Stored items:
*** Begin section ***
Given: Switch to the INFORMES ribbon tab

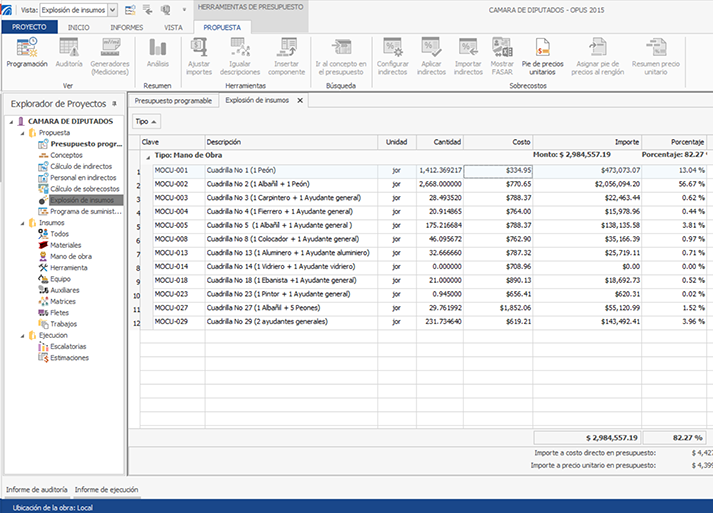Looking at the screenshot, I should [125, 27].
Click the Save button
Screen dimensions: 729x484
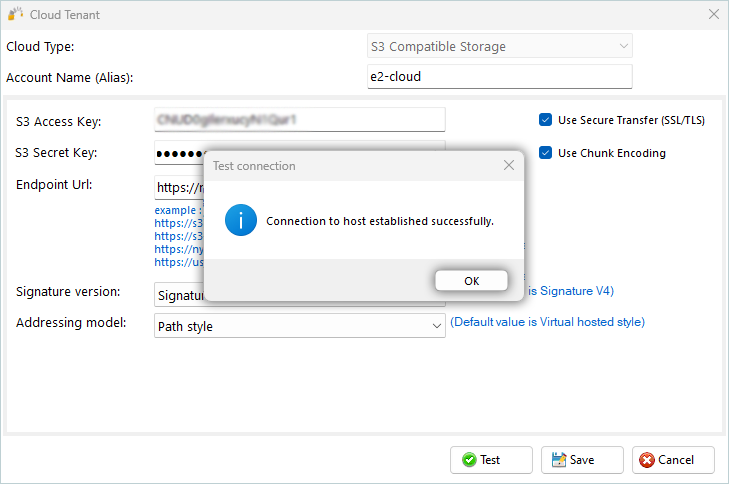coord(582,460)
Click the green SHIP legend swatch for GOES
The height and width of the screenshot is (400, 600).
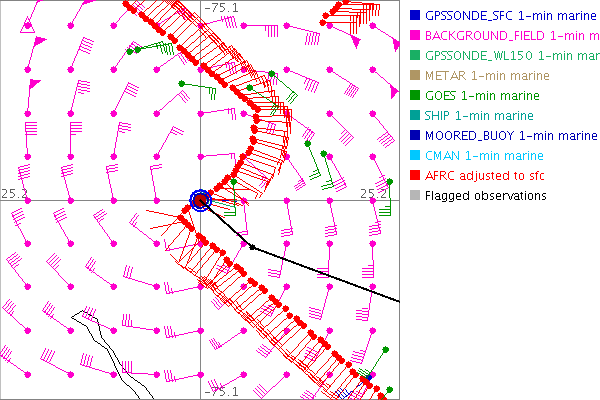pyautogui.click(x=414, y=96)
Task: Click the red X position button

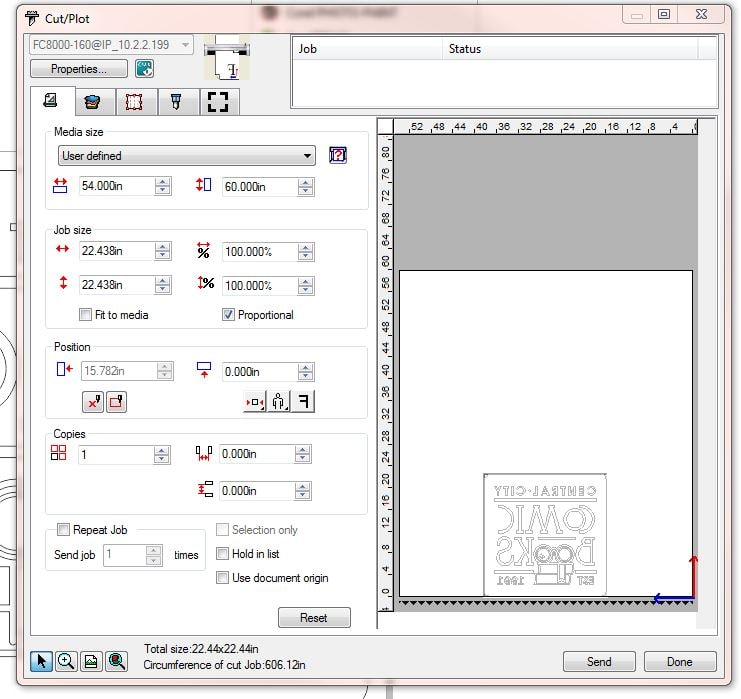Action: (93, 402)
*** End section ***
Problem to solve: From the line containing "Click the Save button" to the last line of the entries, output every line exactly as written, but leave out the pictures.

Task result:
Click the Save button
Screen dimensions: 729x484
coord(582,460)
Click the green SHIP legend swatch for GOES
The height and width of the screenshot is (400, 600).
pyautogui.click(x=414, y=96)
Task: Click the red X position button

Action: (93, 402)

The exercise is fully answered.